**Passage**
Start of Block
Tips for Living Green

Your Carbon Footprint Many of our daily activities - such as using electricity, driving a car, or disposing of waste - cause greenhouse gas emissions. Together these emissions make up a household's carbon footprint. Calculate your own carbon footprint, which estimates your footprint in three areas: home energy, transportation and waste. Everyone's carbon footprint is different depending on their location, habits, and personal choices.

Get a rain barrel. Barrels can be purchased at cost through the Metropolitan Water Reclamation District. Rainwater is a great way to water plants and vegetables.

Get a Water Bottle
Americans buy 28 billion single-serving plastic water bottles every year, and 80% of those end up in landfills according to the Container Recycling Institute. Meeting the nation's demand for bottled water requires more than 1.5 million barrels of oil annually, enough to fuel 100,000 cars for a year (as estimated by the Earth Policy Institute).

Unplug Electronics
Cell phone chargers, TVs, DVD players, stereos, microwaves and other electronics with transformers continue to draw power when plugged in, even when they're off or not charging anything. In the U.S., such "phantom electricity" emits about 12 million tons of carbon into the atmosphere a year, according to Conservation International.

Change Your Light Bulbs
If every home in the country replaced one light bulb with a LED or CFL bulb, it would reduce greenhouse gas emissions by the equivalent of ditching 800,000 cars and would save enough energy to light more than 2.5 million homes for a year, according to Energy Star, a joint program between the EPA and the U.S. Department of Energy.

Nix the Junk Mail
The Postal Service delivers 17.8 tons of bulk mail each year, 44% of which goes unopened, according to the EPA. Just 22% of bulk mail is recycled. To stop the flow of bulk mail you did not sign up for, visit Direct Mail to get put on the "do not mail" list.

Put Your Computer to Sleep
Screen savers don’t save electricity. Instead, set your computer to go into sleep mode when you aren’t actively using it. That can cut your power consumption by 5 times, cutting your electricity bills by more than 500 kilowatt hours per year.

Latex paint is non-toxic and can go in the regular trash, but only in the solid form. You can stir in kitty litter or commercial paint hardener and when the paint is solid, put at the street without the lids (best in box) so the hauler knows the paint is solid. If you don’t want to make a mess, you can take Latex paint to the Ace Hardware on Campbell and Wilke for a fee.

To recycle both latex and oil-based paint for a fee, contact Epaint Recycling Solutions at 847.666.8351.  Drop-off paint at Arlington Heights warehouse. Will pick up by appointment for amounts greater than 30 gallons. Accepts latex and oil-based house paint, primers, sealers, and clear coating from both residents and commercial generators. No aerosols, solvents, or products intended for non-architectural use. Also sells recycled paint.
End of Block
**Exercise 1**
Decide whether each statement below agrees with the living green tips, answering yes or no and quoting the words of the text that settle it. (a) Screen savers save electricity. (b) Latex paint may go in the regular trash once it is solid. (c) Epaint Recycling Solutions accepts aerosols.
**Exercise 2**
Reproduce word for word the stretch of the living green tips from "Tips for Living" through "plants and vegetables.".

**Data**
Start of Block
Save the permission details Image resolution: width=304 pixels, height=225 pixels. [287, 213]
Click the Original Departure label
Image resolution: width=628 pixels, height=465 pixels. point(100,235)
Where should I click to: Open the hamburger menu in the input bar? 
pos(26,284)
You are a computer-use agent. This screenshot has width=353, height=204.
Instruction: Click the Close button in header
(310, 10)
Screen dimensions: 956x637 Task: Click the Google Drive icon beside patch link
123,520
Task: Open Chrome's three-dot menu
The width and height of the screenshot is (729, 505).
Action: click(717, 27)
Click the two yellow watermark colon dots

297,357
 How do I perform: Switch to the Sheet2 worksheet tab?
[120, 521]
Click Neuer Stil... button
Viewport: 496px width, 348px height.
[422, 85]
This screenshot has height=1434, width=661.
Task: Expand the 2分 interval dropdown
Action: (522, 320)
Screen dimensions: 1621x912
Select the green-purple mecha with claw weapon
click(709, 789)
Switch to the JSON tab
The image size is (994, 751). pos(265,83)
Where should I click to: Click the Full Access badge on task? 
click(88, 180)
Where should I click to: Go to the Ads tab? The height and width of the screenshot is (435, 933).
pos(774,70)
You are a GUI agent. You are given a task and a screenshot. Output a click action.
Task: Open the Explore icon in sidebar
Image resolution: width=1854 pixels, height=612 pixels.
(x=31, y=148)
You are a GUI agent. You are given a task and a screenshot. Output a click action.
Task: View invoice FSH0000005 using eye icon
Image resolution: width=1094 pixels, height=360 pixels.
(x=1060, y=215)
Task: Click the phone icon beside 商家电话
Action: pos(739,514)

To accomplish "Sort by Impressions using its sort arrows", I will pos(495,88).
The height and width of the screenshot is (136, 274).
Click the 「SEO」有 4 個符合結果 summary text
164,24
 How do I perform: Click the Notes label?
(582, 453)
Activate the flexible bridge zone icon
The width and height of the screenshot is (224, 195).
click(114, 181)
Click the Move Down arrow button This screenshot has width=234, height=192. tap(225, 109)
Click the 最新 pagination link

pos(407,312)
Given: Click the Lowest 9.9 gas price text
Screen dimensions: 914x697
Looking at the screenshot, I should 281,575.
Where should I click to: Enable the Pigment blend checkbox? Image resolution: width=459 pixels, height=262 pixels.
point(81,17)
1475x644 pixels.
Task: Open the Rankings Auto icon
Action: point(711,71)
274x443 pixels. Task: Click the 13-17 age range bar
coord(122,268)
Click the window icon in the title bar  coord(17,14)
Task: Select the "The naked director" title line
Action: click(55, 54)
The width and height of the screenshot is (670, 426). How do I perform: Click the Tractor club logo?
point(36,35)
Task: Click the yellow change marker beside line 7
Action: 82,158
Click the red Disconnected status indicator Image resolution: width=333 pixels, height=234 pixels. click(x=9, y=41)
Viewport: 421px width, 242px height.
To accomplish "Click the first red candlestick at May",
End of Block
**Answer area 1**
(a) No: "Screen savers don’t save electricity."
(b) Yes: "Latex paint is non-toxic and can go in the regular trash, but only in the solid form."
(c) No: "No aerosols, solvents, or products intended for non-architectural use."

**Answer area 2**
Tips for Living Green

Your Carbon Footprint Many of our daily activities - such as using electricity, driving a car, or disposing of waste - cause greenhouse gas emissions. Together these emissions make up a household's carbon footprint. Calculate your own carbon footprint, which estimates your footprint in three areas: home energy, transportation and waste. Everyone's carbon footprint is different depending on their location, habits, and personal choices.

Get a rain barrel. Barrels can be purchased at cost through the Metropolitan Water Reclamation District. Rainwater is a great way to water plants and vegetables.